A change in how stricture is managed in the U.S. is evident, both among young urologists and over time.
New Orleans-Although endoscopic management of male stricture is more commonly performed than urethroplasty, the ratio of these procedures is decreasing over time, particularly among newly certifying urologists. According to a study presented at the AUA annual meeting, urologists in 2012 were 3.4 times more likely to choose urethroplasty than in 2004.
“A changing paradigm in urethral stricture management favoring urethroplasty is evident over the last decade in the United States, both among urologists with more recent training as well as over time,” said lead study author Joceline S. Liu, MD, a urologist at Feinberg School of Medicine, Northwestern University, Chicago. “Academic affiliation and proximity to a reconstructive fellowship program were also associated with performing urethroplasty.”
While endoscopic management of adult male urethral stricture has been widely utilized since its induction, according to Dr. Liu, recent data reflect poor long-term success rates for urethrotomy (25%) and dilation (60%) compared to open urethroplasty (over 90%). However, despite increasing evidence supporting urethroplasty, endoscopic treatment remains more common.
NEXT: Changing practice patterns
Using case log data of certifying and recertifying urologists (2003 to 2013) from the American Board of Urology, Dr. Liu, working with Christopher M. Gonzalez, MD, MBA, and colleagues, pulled only those cases specifying urethral dilation, direct vision internal urethrotomy (DVIU), or urethroplasty and graft harvest in males ≥18 years.
Among 6,320 urologists logging at least one reconstructive urology procedure, researchers identified 95,747 urethral dilations (86.2%), 10,986 DVIU (10.0%), and 4,349 urethroplasties (3.9%).
The researchers then looked for surgeon characteristics and surgeon-specific variables associated with different practice patterns.
“Over time,” said Dr. Liu, “we saw a significant change in practice patterns. According to the dataset, urologists were 2.5 times more likely to do a urethroplasty in 2013 than in 2003.”
Breaking the data down by certification stage, researchers found that new certification correlated with a decrease in ratio of dilation/DVIU to urethroplasty (p<.001). The ratio of dilation/DVIU to urethroplasty for new certification was much lower (7.9 to 1) compared to first (24.4 to 1), second (63.3 to 1), and third recertification cycles (99.5 to 1), wherein urethroplasty was increasingly rare (p<.001). Overall, newly certifying urologists performed urethroplasty 4.5 times more often than those recertifying.
“The ‘young bucks’ are doing urethroplasties far more often than those who are 40 years into practice,” said Dr. Liu. “Even though their volume might not be the same as the older [doctors], the proportions of urethroplasties to DVIU are extremely different. I thought there might be a trend, but I did not expect to see it to that degree.”
NEXT: Academic urologists eight times more likely to perform urethroplasty
Urologists with academic affiliation were eight times more likely to perform urethroplasty (p<.001) than non-academically affiliated urologists. The data also showed geographic discrepancies: all states with a genitourinary reconstructive surgery fellowship maintained a ratio of 10.5 to 1 or less.

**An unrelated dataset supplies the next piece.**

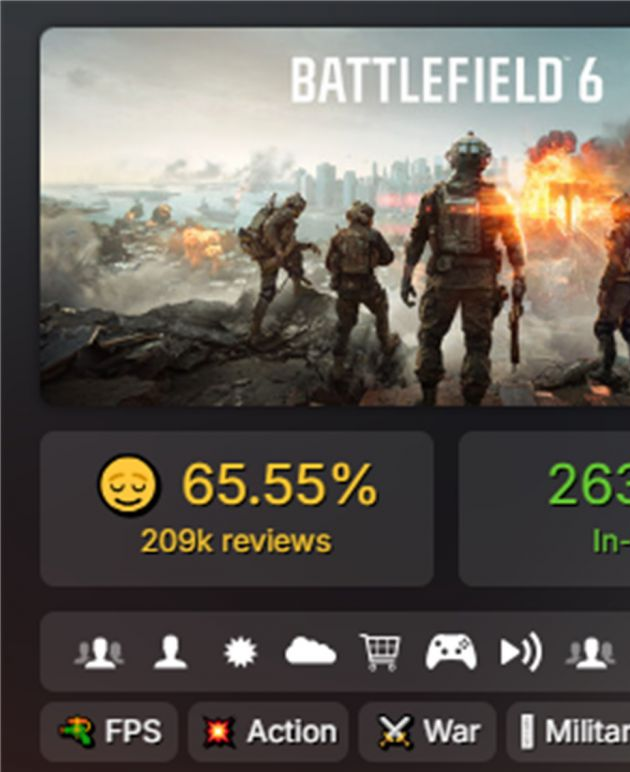The height and width of the screenshot is (772, 630).
Task: Select the single-player person icon
Action: point(170,653)
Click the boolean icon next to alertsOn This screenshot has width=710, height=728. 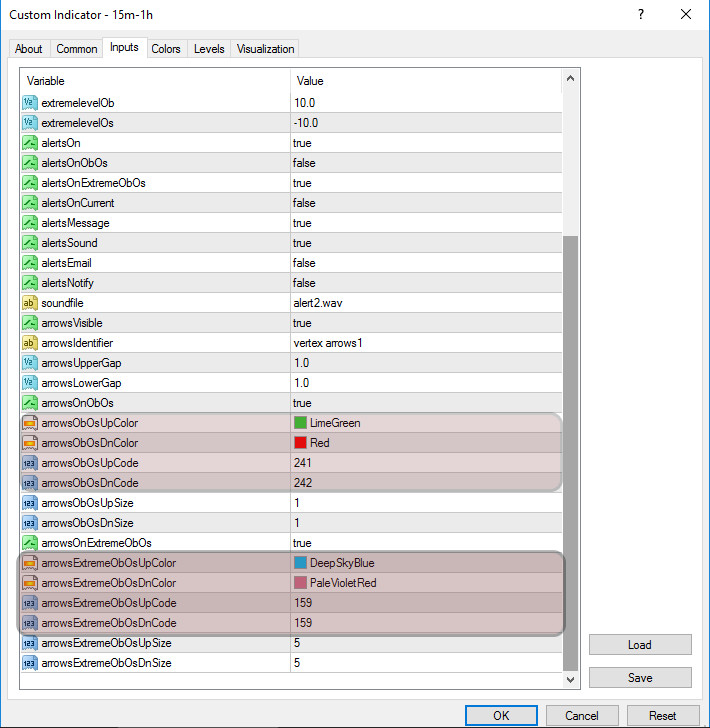(x=29, y=143)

According to Dr. Liu, the majority of urethroplasty cases are performed by a small number of urologists with high volume, academic affiliation, recent residency graduation, and residence in a state with a reconstructive urology fellowship.
Although Dr. Liu would not pinpoint a single cause for the change in practice, she suggested that contemporary training and familiarity with urethroplasty may be contributing to this paradigm shift.
“It’d be really nice to take the concepts of this study and include multi-institutional groups to look at true data,” Dr. Liu concluded, “looking at practice patterns but also looking retrospectively at all of their patient demographics. The problem is that at an academic institution it’s really hard to capture what community urologists are doing. I think that’s something we still need to figure out.”